#### The records ####

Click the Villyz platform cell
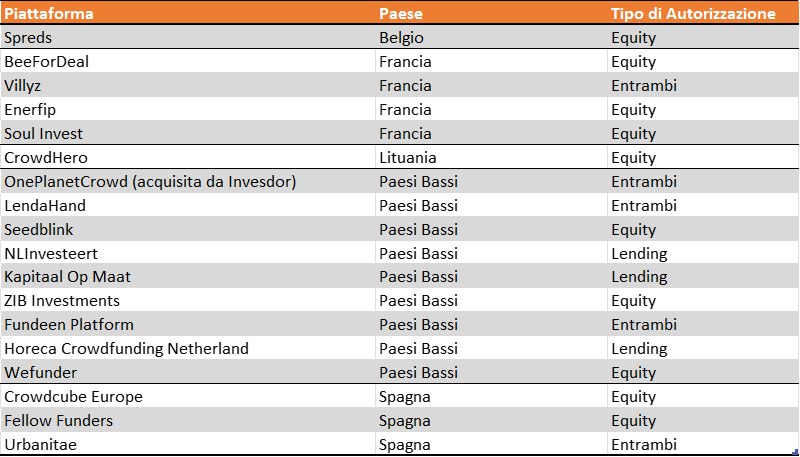coord(25,86)
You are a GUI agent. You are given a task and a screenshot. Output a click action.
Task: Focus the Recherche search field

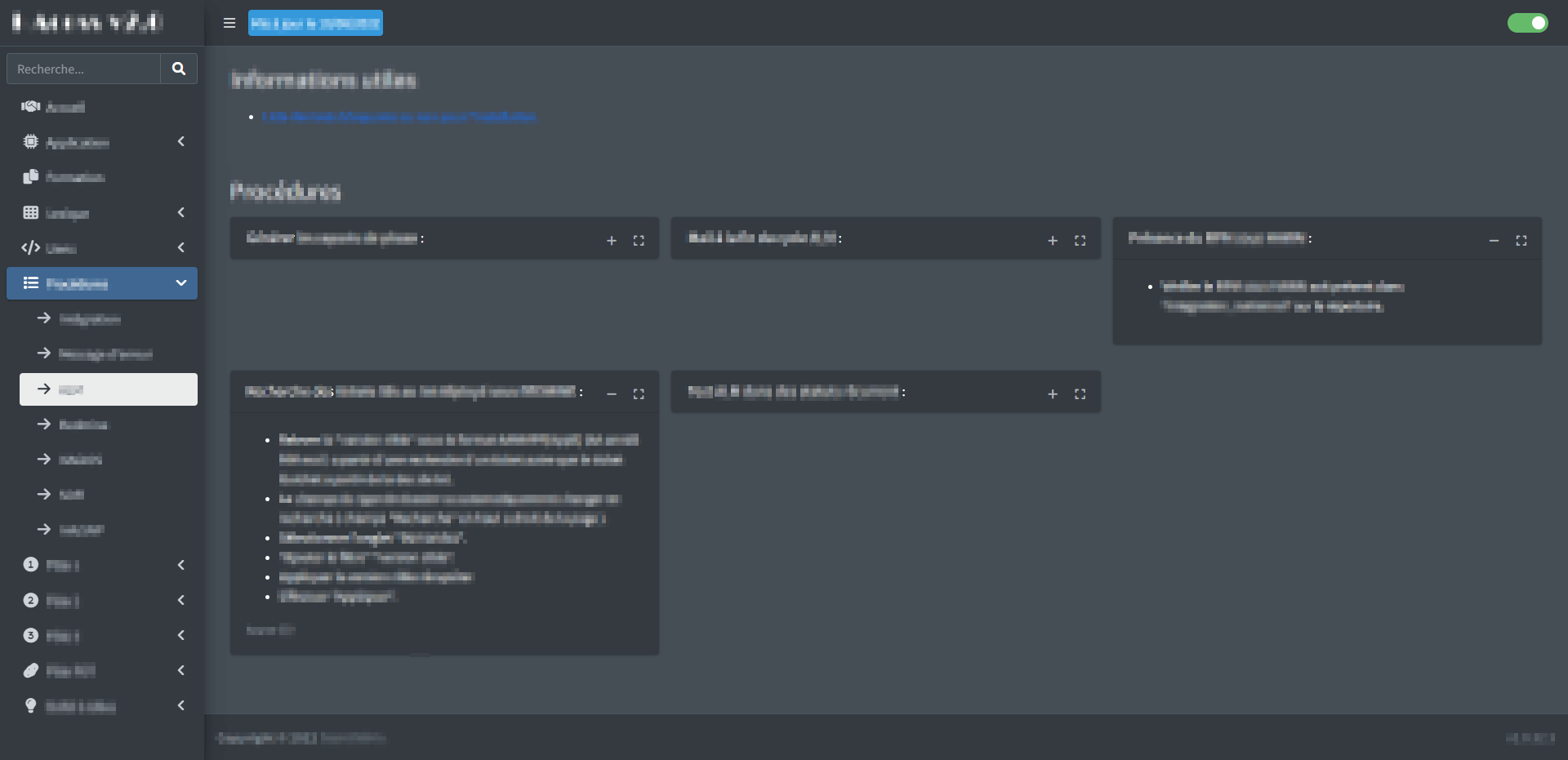[84, 69]
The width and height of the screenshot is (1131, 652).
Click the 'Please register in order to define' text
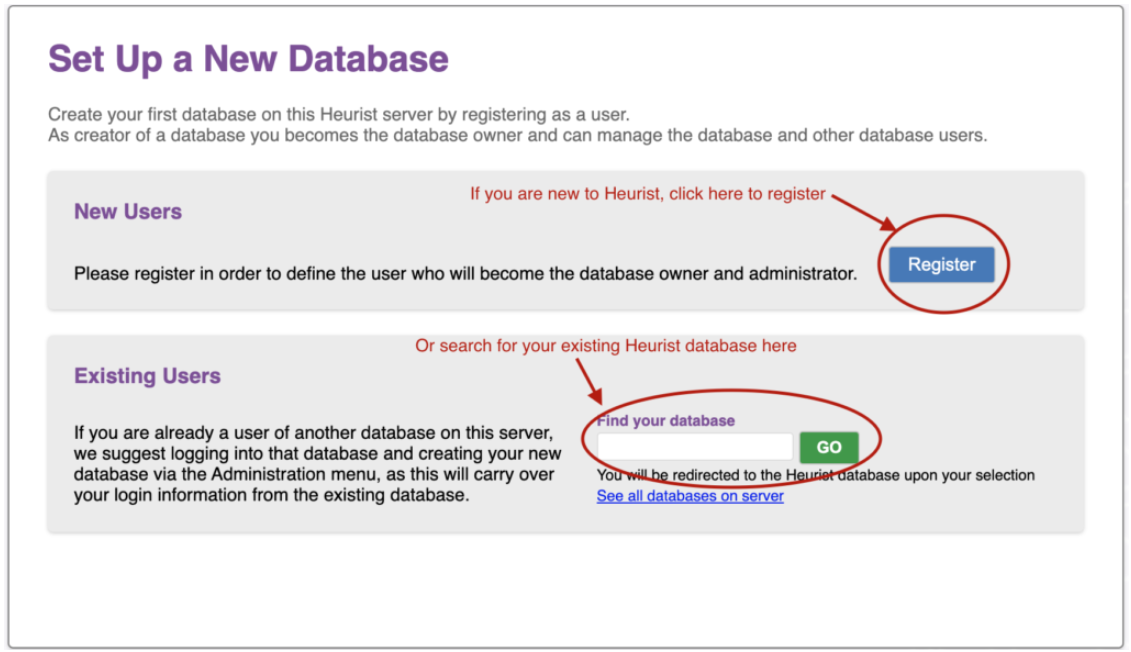(x=465, y=274)
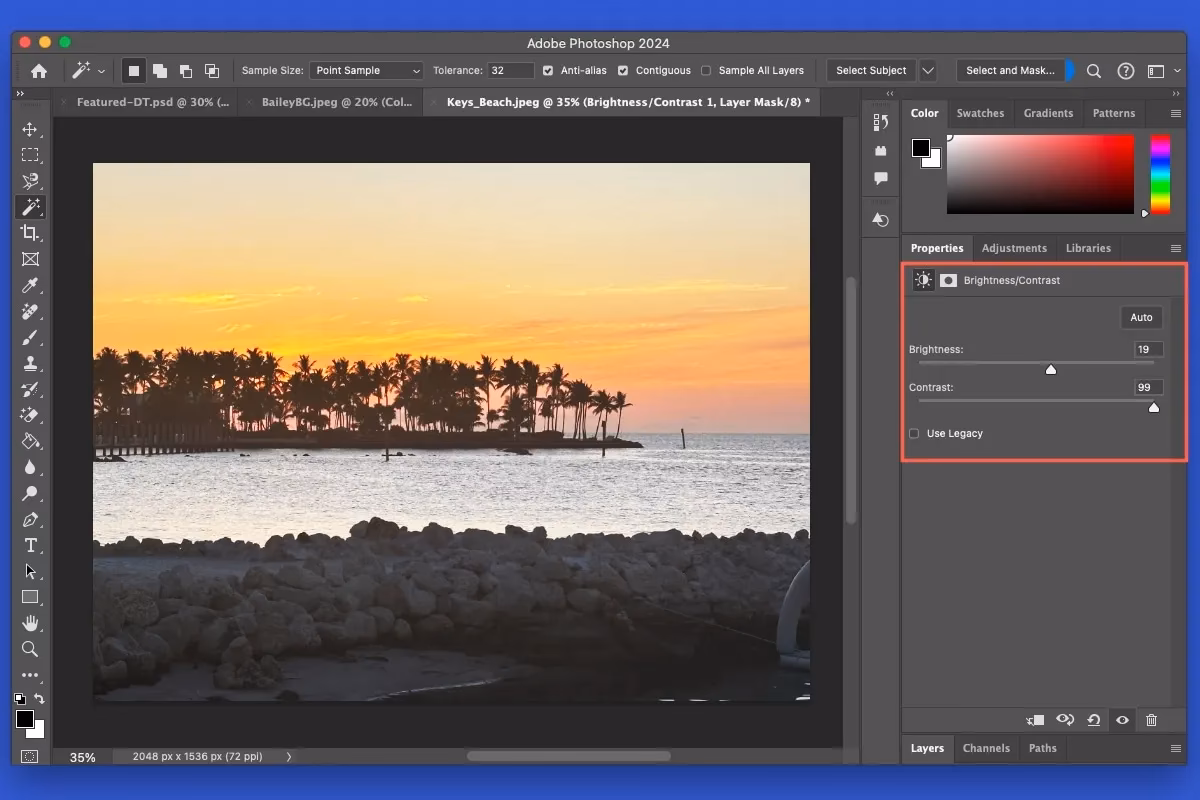This screenshot has height=800, width=1200.
Task: Toggle adjustment layer visibility with the eye icon
Action: [1122, 720]
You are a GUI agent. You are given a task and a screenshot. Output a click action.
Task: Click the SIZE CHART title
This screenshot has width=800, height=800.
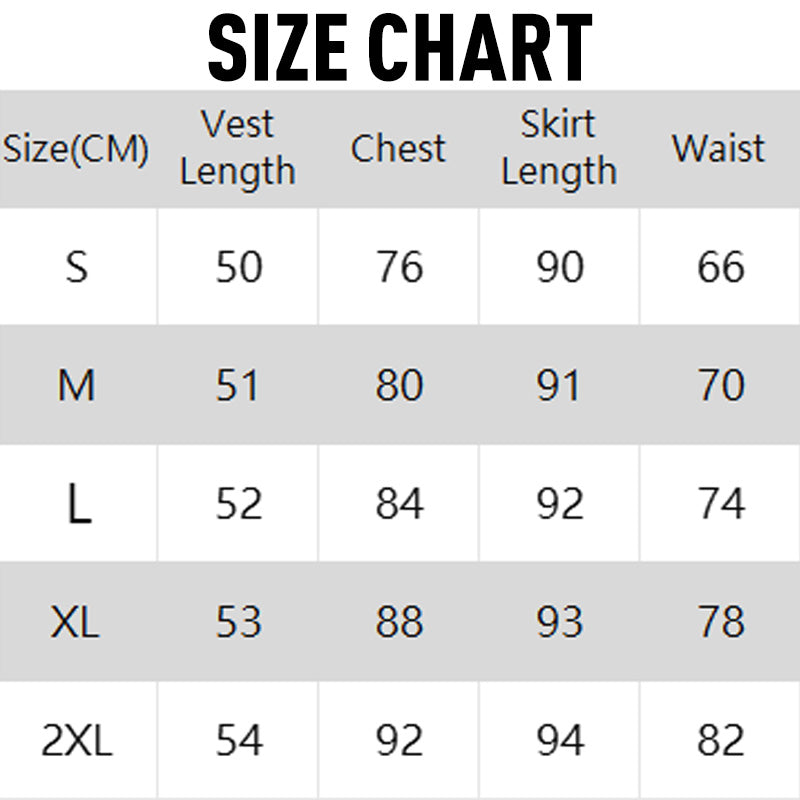point(400,46)
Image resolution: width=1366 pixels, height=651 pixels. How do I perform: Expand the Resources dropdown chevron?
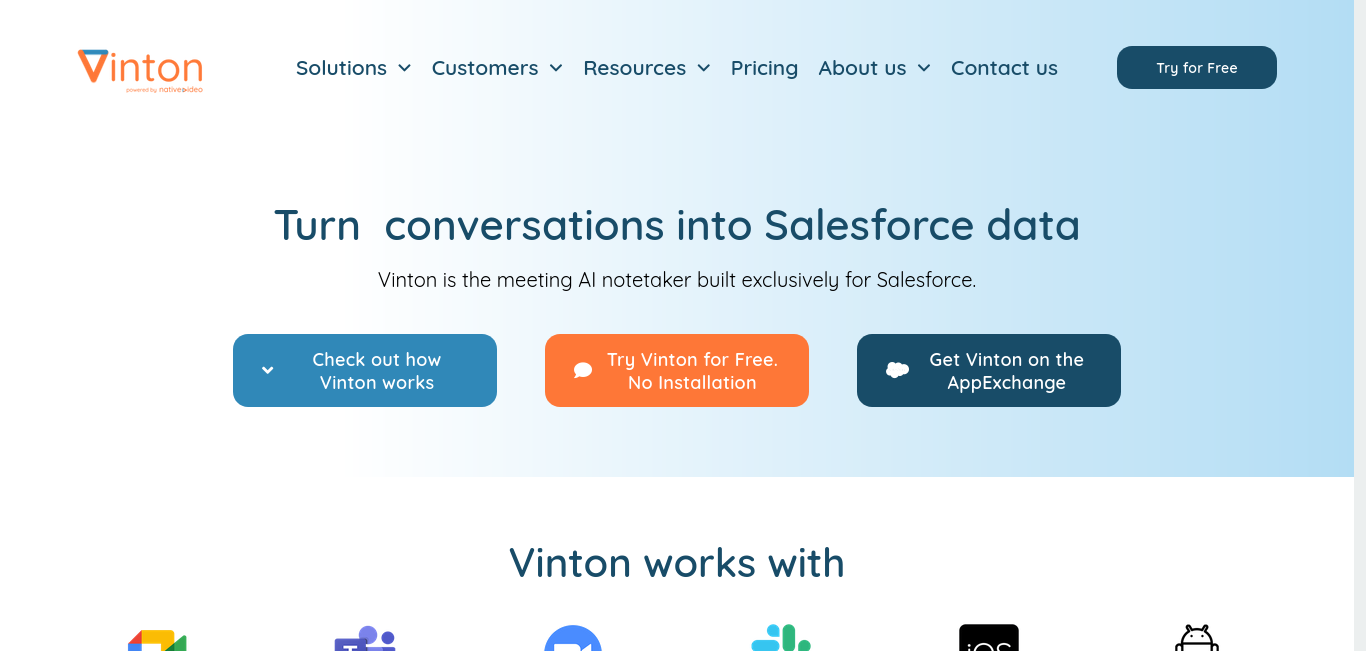click(x=704, y=68)
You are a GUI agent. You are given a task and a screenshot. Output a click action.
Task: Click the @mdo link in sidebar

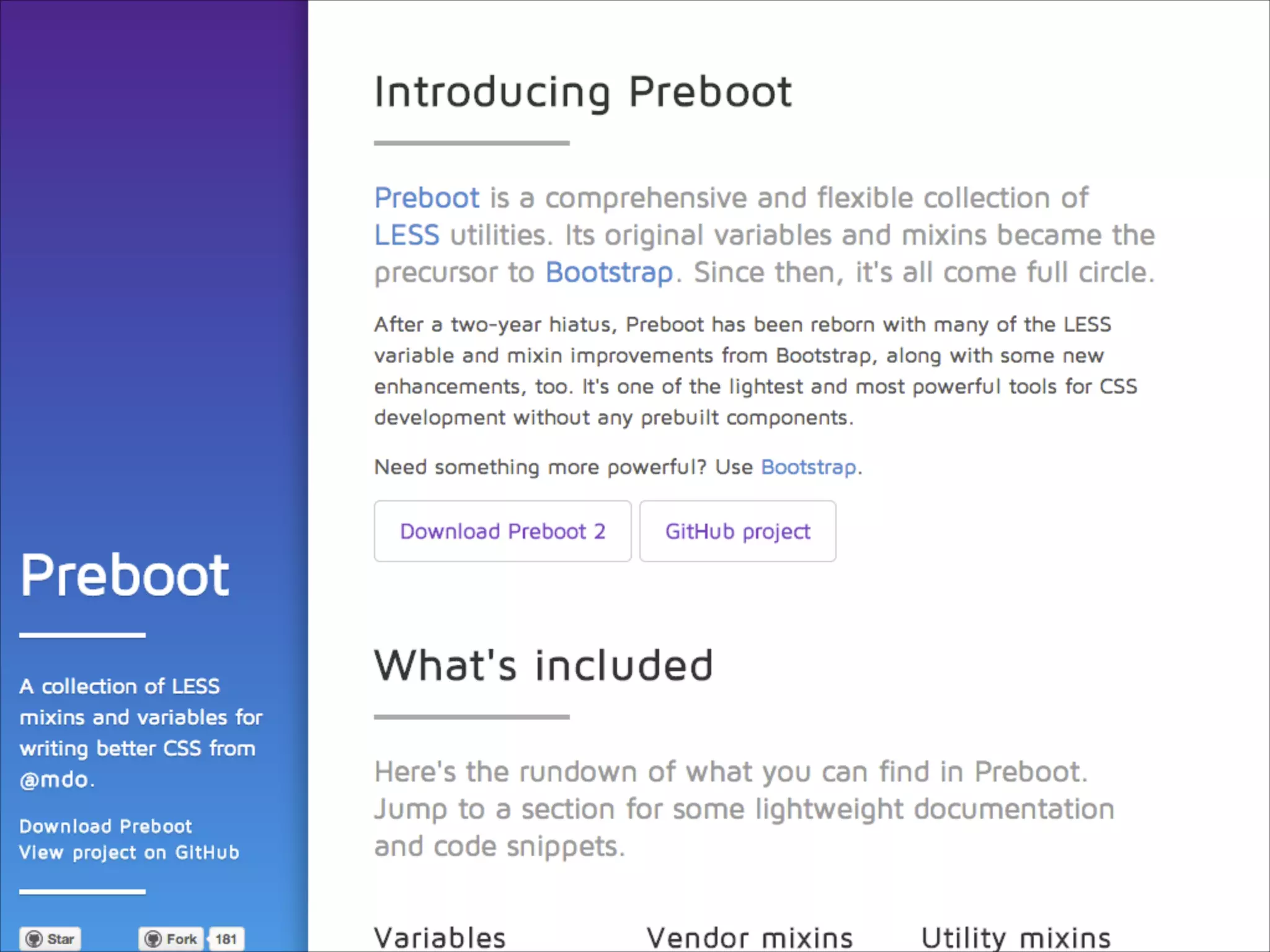tap(55, 779)
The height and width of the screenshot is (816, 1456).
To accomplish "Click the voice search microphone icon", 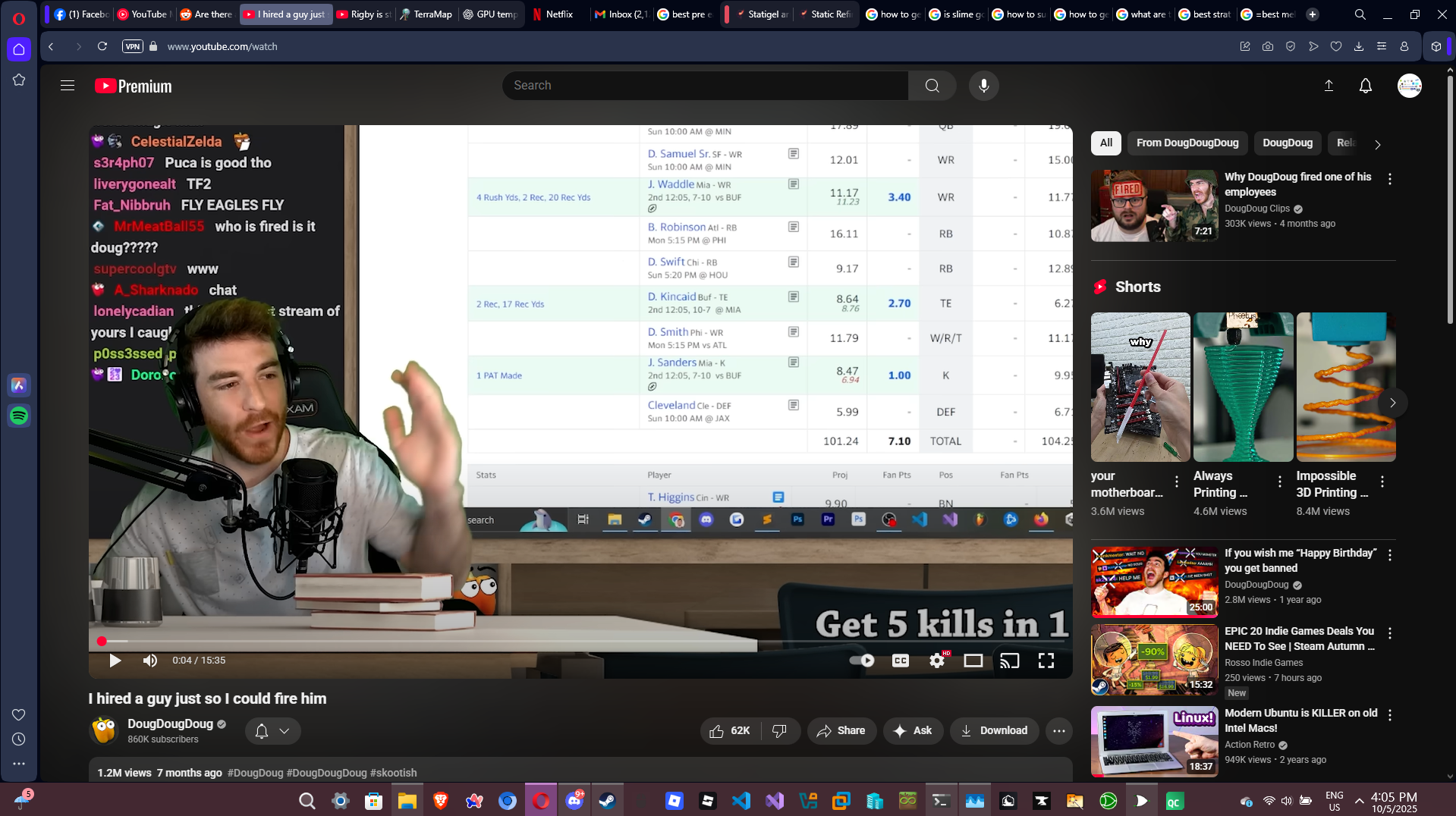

####

Retype the entries above word for word, minus any images.

#### The completed task
Click the Villyz platform cell
coord(25,86)
You are a GUI agent. You are given a task and a screenshot. Output a click action.
Task: Focus the Recherche search field

[84, 69]
The width and height of the screenshot is (1131, 652).
Click the 'Please register in order to define' text
(x=465, y=274)
This screenshot has height=800, width=1200.
Task: Toggle adjustment layer visibility with the eye icon
Action: [1122, 720]
You are a GUI agent. You are given a task and a screenshot. Output a click action.
Task: Click the SIZE CHART title
This screenshot has width=800, height=800.
point(400,46)
Image resolution: width=1366 pixels, height=651 pixels. How do I perform: Expand the Resources dropdown chevron?
click(x=704, y=68)
You are a GUI agent. You are given a task and a screenshot. Output a click action.
Task: Click the @mdo link in sidebar

tap(55, 779)
The height and width of the screenshot is (816, 1456).
To accomplish "Click the voice search microphone icon", 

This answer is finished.